やめだやめだ、転生失敗、次回からタイトルは現実世界で窓際編集隠キャの俺が彼女に浮気されたので当てつけに自殺したら女神様にガチャを引かされ、売れ残りアイテムを掴まされたのでやる気をなくした悪徳令嬢は脱力と共に生涯を終える! になっちまうぞ!
そうこうしているうちに家中を散歩していたエレットは父であるアイク・ルドガーの剣の鍛練場所に出くわした。
「ん? どうしたエレット」
「父様、私暇で、暇で」
「そうかこの家ではお嬢様が満足できるものはないらしいな。」
「お父様は剣の鍛練を?」
「ああ、今はちょうど暇ができてな、戦争がないとは言えいつまた再発するとも限らん、いざと言う時のために備えておかなければ」
そう言いながらも豪快に剣を振るう父を見てかっこいいと思った、そうか娘になった以上この言葉の1つも言っておいてやらねば仕方あるまい。

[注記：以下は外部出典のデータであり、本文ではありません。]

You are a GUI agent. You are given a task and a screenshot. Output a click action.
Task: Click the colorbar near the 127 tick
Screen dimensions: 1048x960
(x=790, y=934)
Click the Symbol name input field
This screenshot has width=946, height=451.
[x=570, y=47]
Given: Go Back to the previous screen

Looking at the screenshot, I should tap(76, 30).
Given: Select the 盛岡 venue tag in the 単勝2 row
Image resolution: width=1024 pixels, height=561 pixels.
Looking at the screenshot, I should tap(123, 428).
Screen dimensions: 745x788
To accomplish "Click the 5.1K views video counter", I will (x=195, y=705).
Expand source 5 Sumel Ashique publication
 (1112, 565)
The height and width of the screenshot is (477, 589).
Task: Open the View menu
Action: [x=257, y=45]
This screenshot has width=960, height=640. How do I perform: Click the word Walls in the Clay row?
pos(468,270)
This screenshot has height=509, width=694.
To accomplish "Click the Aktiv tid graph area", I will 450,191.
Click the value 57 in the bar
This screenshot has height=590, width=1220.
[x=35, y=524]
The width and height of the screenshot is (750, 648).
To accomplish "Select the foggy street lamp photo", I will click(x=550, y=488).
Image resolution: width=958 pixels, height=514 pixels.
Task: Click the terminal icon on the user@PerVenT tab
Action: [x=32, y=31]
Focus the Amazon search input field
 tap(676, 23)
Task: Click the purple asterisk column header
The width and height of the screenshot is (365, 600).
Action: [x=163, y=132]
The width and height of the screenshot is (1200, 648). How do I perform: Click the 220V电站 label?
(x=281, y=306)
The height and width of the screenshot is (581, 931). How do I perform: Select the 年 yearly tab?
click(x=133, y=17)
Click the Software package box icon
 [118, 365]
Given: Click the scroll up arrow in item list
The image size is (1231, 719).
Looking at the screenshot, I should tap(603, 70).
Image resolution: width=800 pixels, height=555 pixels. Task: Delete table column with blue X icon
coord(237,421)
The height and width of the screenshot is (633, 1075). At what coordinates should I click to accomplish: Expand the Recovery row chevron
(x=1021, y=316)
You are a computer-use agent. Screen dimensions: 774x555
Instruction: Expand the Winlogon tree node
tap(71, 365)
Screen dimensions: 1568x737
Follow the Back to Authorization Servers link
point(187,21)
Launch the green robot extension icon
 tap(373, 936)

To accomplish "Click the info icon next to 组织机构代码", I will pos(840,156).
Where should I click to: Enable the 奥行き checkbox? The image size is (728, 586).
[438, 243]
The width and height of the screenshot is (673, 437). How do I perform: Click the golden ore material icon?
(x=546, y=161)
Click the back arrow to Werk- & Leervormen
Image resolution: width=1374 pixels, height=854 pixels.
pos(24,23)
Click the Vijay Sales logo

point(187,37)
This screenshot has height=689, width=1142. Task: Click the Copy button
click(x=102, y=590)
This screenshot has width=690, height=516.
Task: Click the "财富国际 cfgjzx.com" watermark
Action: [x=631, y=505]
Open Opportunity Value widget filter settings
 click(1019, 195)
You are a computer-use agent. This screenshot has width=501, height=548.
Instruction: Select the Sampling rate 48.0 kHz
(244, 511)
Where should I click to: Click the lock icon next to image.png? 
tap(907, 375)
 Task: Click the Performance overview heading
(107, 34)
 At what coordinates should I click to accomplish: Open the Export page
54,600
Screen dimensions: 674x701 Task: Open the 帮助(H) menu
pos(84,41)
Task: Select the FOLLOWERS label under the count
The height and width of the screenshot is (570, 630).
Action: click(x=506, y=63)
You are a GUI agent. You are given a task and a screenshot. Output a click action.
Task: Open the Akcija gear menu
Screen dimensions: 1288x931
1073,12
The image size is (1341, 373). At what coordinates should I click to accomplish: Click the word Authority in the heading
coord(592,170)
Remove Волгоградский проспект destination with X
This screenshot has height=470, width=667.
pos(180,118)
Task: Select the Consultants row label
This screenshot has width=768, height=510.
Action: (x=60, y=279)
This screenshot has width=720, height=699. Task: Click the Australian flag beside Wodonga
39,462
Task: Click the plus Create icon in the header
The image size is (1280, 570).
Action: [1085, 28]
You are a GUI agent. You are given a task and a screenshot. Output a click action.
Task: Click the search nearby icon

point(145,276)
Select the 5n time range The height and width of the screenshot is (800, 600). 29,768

「お父様! かっこいいですね! 私大きくなったらお父様と結婚します!」
言ってやったぜ、娘に言われたい言葉上位TOP3にはランクインするであろうこの言葉を、さーて親父の顔はと・・・あれ? なんでそんな不満げなんだパパよ、普通そこは娘に抱き着いたりしてくるもんだろ?
「いいか? エレット? 普段から夜のダンスだなんだ言ってるお前の口から突然愛らしい声で結婚だなんだと言われても俺はピクリともせん、ピクリともだ・・・分かったら、同い年ぐらいの男の子を捕まえて言ってあげなさい」
うそ、だろ?・・・おいおいおいおい、現実ってものはこんなにも俺の心に傷を負わせるものなのか!
普通喜ぶだろ! 大事な愛娘だぞ! 俺のこの口がそんなに汚れて・・・ました!
まぁそうだろうなぁ問題があればメイドは旦那様に告げごとの1つや2つや3つ・・・上げるだけできりがない。 そうかパパの中では俺はもう愛娘ではなく思春期の扱いづらい娘ぐらいにしか思われてないのか、なんだかなぁ。
と考えている時間も無駄なので、我が家に伝わる家宝こと俺のチートアイテム美顔ローラーを両手で握りしめ俺は今父親の横で剣の真似をしながら振っていた。
本当は剣がよかったんだが実剣が持てるわけもなく、木剣でさえもなぜか俺の筋力では持てなかった、この世界の物体は基本重くできているのか、俺が非力なのか、まぁ後者だろうし、家からほとんど出てないわけだし。
まぁいいさ、暇潰しにはちょうどいい、将来のために今のうちからこの美顔ローラーで筋力をつけておくことも1つ重要なことだろうと心に言い聞かせ俺はただひたすら美顔ローラーを振り、ダンスの練習をする日々を過ごしていた。
美顔ローラーの本当の使い道を知っているものはこの家、いやこの世界と断言してもいいだろう、俺しかおらず、剣のように振り回そうが、豆なんかをすりつぶそうが何を言われることはなかった。
それでは最後に皆様にこのチートアイテムであるこの美顔ローラーの必殺技をお見せいたしましょう、くらえ!【豆砕き!】あのでっぱりのとこに当たると気持ちいいぐらいに砕けるんだよね!